### Textauszug
+--

Wien - Mit Unterstützung aus Frankreich hat das Agrarbündnis Österreich, ein Zusammenschluss von 18 Organisationen aus den Bereichen Landwirtschaft und Konsumentenschutz, am Dienstag in Wien auf die Probleme kleiner bäuerlicher Betriebe vor dem Hintergrund der liberalisierten Agrarmärkte aufmerksam gemacht. Der durch spektakuläre Protestaktionen bekannt gewordene französische Globalisierungskritiker und Bauernführer José Bové verurteilte dabei die Landwirtschaftspolitik der Europäischen Union und der Welthandelsorganisation (WTO). "Die Bauern wollen von ihrer Arbeit leben, nicht von einer Finanzlogik, die man sich auf EU-Ebene ausgedacht hat", forderte Bové faire Preise für landwirtschaftliche Produkte.

+--

### Quelldaten
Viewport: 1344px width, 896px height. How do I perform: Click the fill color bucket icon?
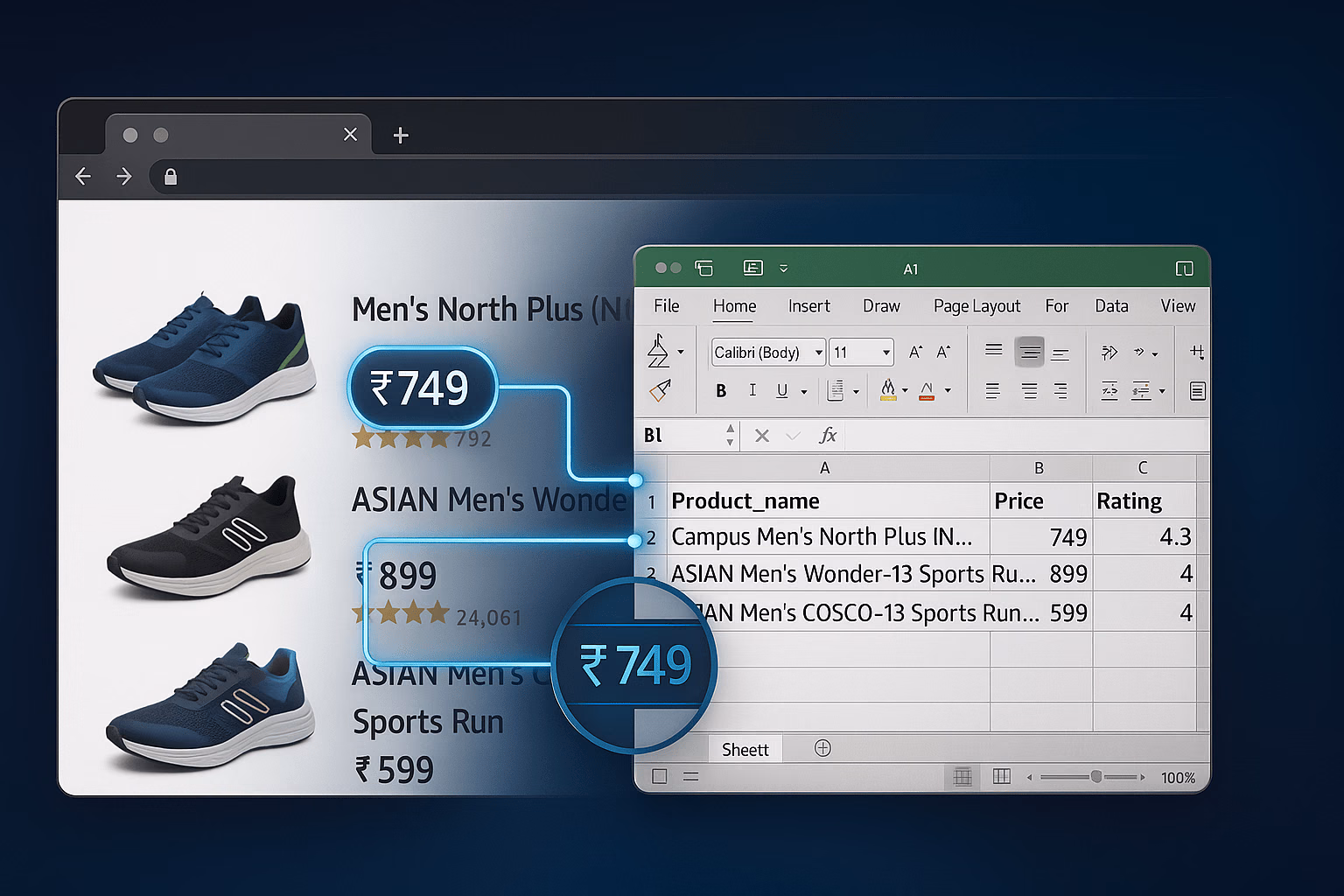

+--

### Schriftliche Aufgabe 1
Liste alle Organisationen und Institutionen auf, die im Textauszug namentlich genannt werden.
### Schriftliche Aufgabe 2
Gib den Abschnitt des Textauszugs von „Wien - Mit Unterstützung“ bis „für landwirtschaftliche Produkte.“ wortgetreu aus.

### Vollständige Ausgabe 1
- Agrarbündnis Österreich
- Europäische Union
- Welthandelsorganisation (WTO)

### Vollständige Ausgabe 2
Wien - Mit Unterstützung aus Frankreich hat das Agrarbündnis Österreich, ein Zusammenschluss von 18 Organisationen aus den Bereichen Landwirtschaft und Konsumentenschutz, am Dienstag in Wien auf die Probleme kleiner bäuerlicher Betriebe vor dem Hintergrund der liberalisierten Agrarmärkte aufmerksam gemacht. Der durch spektakuläre Protestaktionen bekannt gewordene französische Globalisierungskritiker und Bauernführer José Bové verurteilte dabei die Landwirtschaftspolitik der Europäischen Union und der Welthandelsorganisation (WTO). "Die Bauern wollen von ihrer Arbeit leben, nicht von einer Finanzlogik, die man sich auf EU-Ebene ausgedacht hat", forderte Bové faire Preise für landwirtschaftliche Produkte.